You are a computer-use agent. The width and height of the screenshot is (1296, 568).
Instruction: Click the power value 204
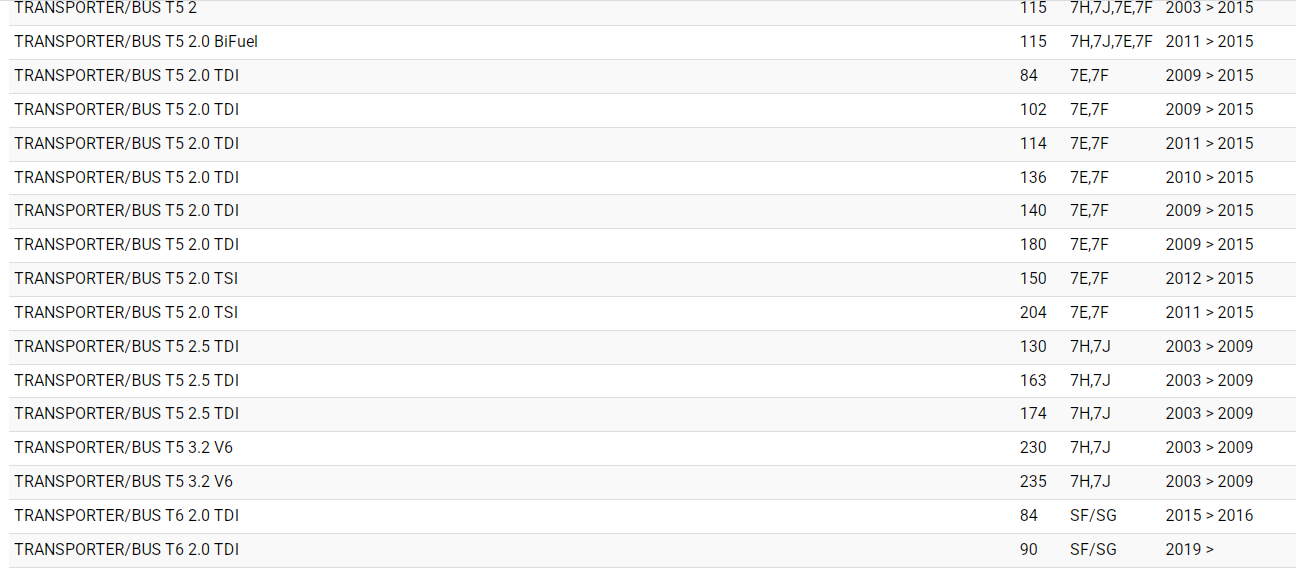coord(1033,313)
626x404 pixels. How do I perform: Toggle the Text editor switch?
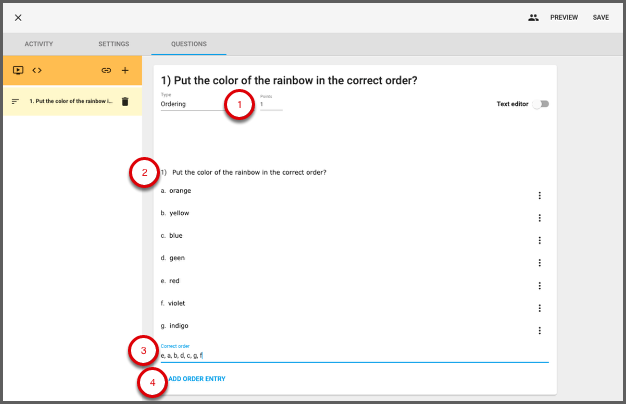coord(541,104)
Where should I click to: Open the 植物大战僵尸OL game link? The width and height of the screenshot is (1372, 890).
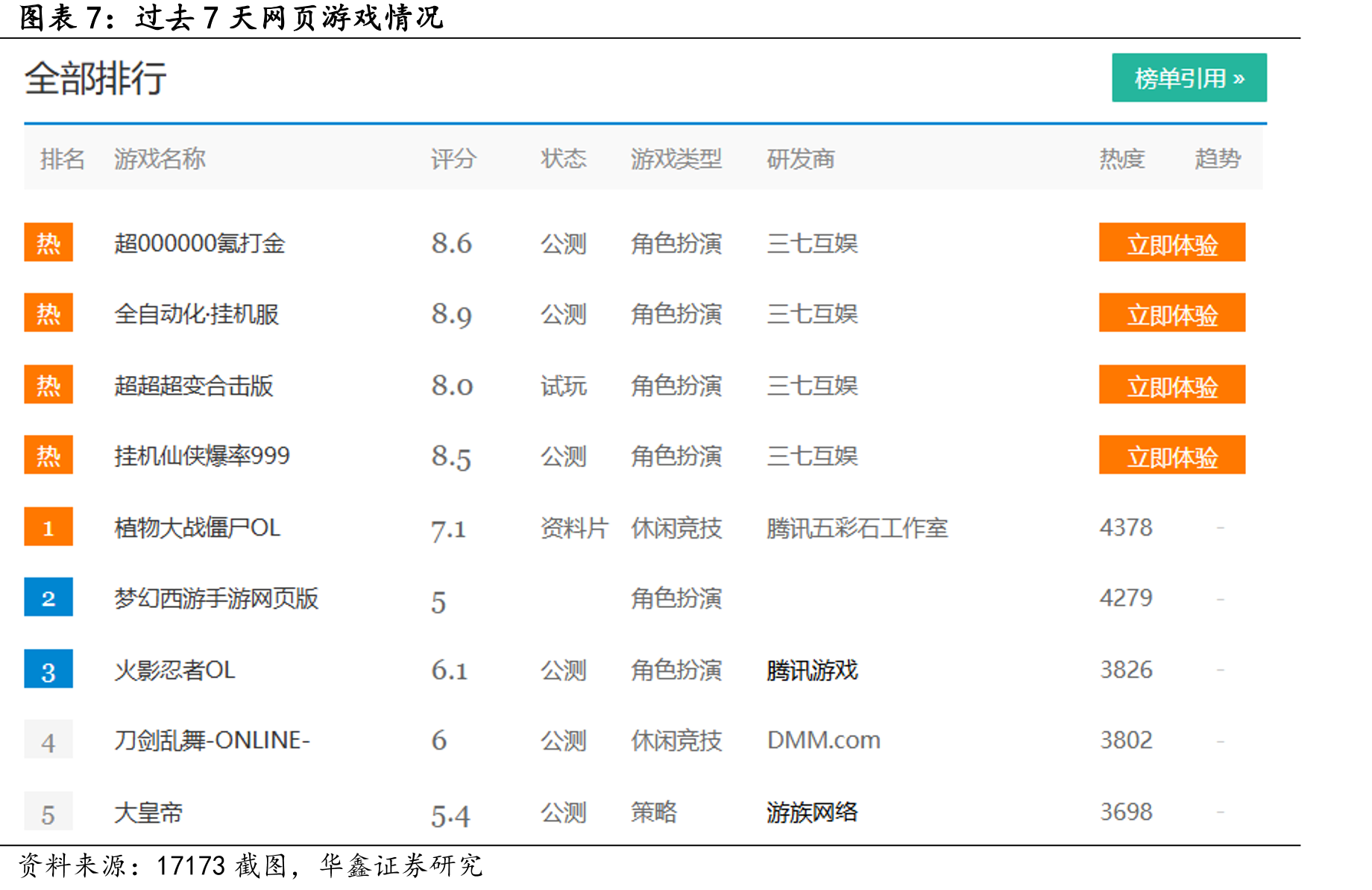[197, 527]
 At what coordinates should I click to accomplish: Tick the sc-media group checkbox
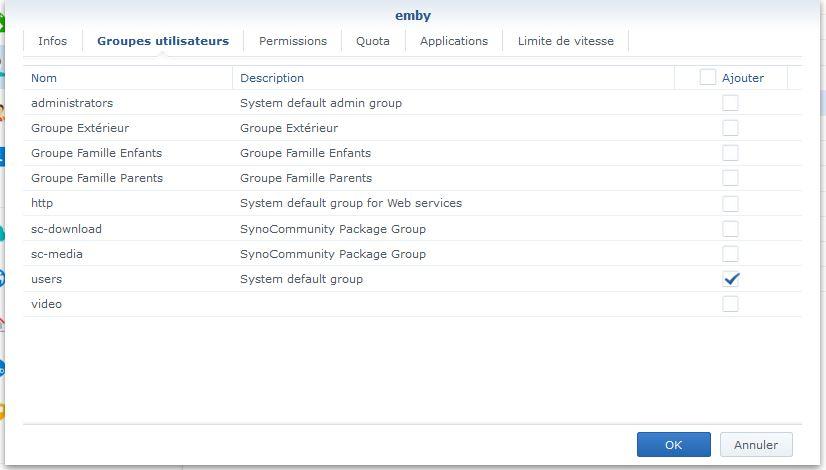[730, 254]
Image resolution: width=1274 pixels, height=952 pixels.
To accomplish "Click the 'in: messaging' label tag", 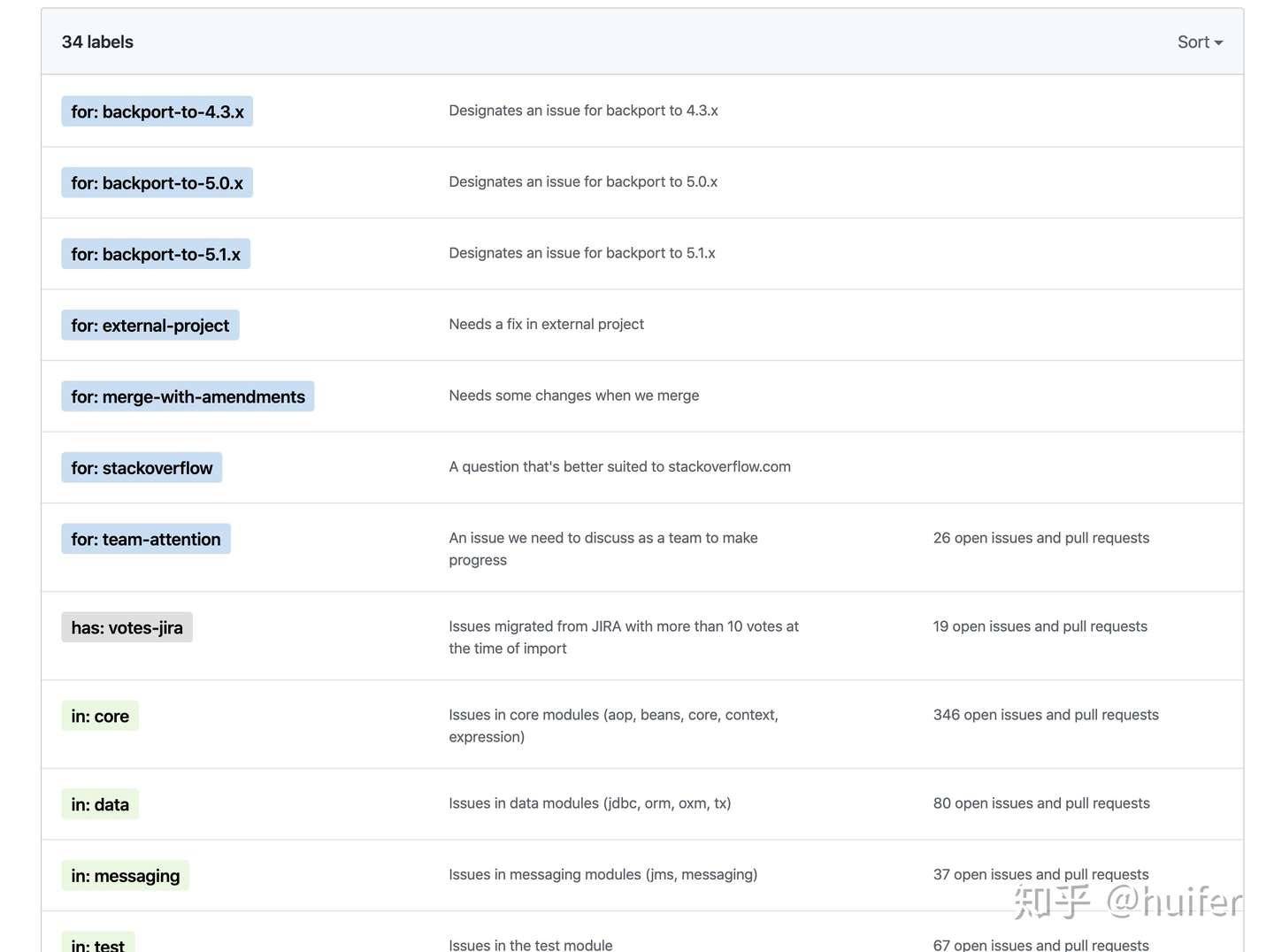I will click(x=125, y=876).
--------------------------------
EXERCISE REQUIREMENTS –
What to print is the stretch of entries from the line with "Instruction: Click the power value 204" up to and including the line with "Image resolution: width=1274". Please print it exactly and leave out the pictures.

ANSWER SPACE –
Instruction: Click the power value 204
coord(1033,313)
626x404 pixels. How do I perform: Toggle the Text editor switch?
coord(541,104)
Where should I click to: Open the 植物大战僵尸OL game link? The width and height of the screenshot is (1372, 890).
[197, 527]
 At what coordinates should I click to accomplish: Tick the sc-media group checkbox
[730, 254]
Image resolution: width=1274 pixels, height=952 pixels.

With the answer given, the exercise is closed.